----- Supplied entries
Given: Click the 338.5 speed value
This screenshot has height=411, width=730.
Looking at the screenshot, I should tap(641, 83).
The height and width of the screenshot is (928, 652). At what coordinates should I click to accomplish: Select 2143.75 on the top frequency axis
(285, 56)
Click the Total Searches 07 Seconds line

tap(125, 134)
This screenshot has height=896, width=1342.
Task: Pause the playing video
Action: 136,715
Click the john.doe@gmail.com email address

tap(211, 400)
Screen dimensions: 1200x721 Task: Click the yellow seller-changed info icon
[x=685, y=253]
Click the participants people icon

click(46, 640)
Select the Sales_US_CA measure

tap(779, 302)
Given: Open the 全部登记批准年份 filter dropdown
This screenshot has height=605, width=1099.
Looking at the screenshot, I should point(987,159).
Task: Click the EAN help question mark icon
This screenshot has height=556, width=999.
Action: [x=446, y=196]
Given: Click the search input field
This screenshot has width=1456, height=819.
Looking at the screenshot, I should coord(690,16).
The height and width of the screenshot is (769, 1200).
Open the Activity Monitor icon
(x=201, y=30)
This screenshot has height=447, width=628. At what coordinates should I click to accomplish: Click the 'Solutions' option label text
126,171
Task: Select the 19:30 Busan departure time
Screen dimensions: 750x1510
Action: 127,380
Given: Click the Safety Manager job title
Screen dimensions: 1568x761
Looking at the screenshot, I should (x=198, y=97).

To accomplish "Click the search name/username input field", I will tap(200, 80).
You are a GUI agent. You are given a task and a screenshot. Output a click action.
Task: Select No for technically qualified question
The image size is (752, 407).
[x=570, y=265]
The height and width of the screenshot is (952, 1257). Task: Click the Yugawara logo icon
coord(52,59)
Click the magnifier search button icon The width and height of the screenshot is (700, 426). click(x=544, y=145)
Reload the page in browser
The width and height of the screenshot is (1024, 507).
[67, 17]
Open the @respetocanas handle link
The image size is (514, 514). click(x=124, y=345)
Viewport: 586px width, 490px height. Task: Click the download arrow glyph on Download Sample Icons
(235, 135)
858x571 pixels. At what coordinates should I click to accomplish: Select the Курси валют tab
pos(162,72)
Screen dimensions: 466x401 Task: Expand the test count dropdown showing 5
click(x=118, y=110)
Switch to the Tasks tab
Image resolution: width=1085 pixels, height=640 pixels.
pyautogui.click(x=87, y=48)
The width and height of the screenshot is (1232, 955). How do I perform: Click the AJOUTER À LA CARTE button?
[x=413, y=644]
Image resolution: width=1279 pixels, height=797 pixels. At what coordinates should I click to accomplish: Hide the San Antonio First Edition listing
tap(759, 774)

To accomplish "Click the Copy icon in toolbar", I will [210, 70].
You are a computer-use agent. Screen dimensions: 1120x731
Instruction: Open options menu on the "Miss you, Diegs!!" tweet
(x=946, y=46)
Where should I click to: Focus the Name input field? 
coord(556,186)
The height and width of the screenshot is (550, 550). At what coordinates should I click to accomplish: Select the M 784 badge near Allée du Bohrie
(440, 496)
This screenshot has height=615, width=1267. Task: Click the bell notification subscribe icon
----------
- [Task requirements]: Would you please copy exactly the part of the entries above that begins at the line containing "Given: Open the 全部登记批准年份 filter dropdown" and ends at the line containing "Given: Click the search input field", both lines included?

- [Task answer]:
Given: Open the 全部登记批准年份 filter dropdown
This screenshot has height=605, width=1099.
Looking at the screenshot, I should point(987,159).
Task: Click the EAN help question mark icon
This screenshot has height=556, width=999.
Action: [x=446, y=196]
Given: Click the search input field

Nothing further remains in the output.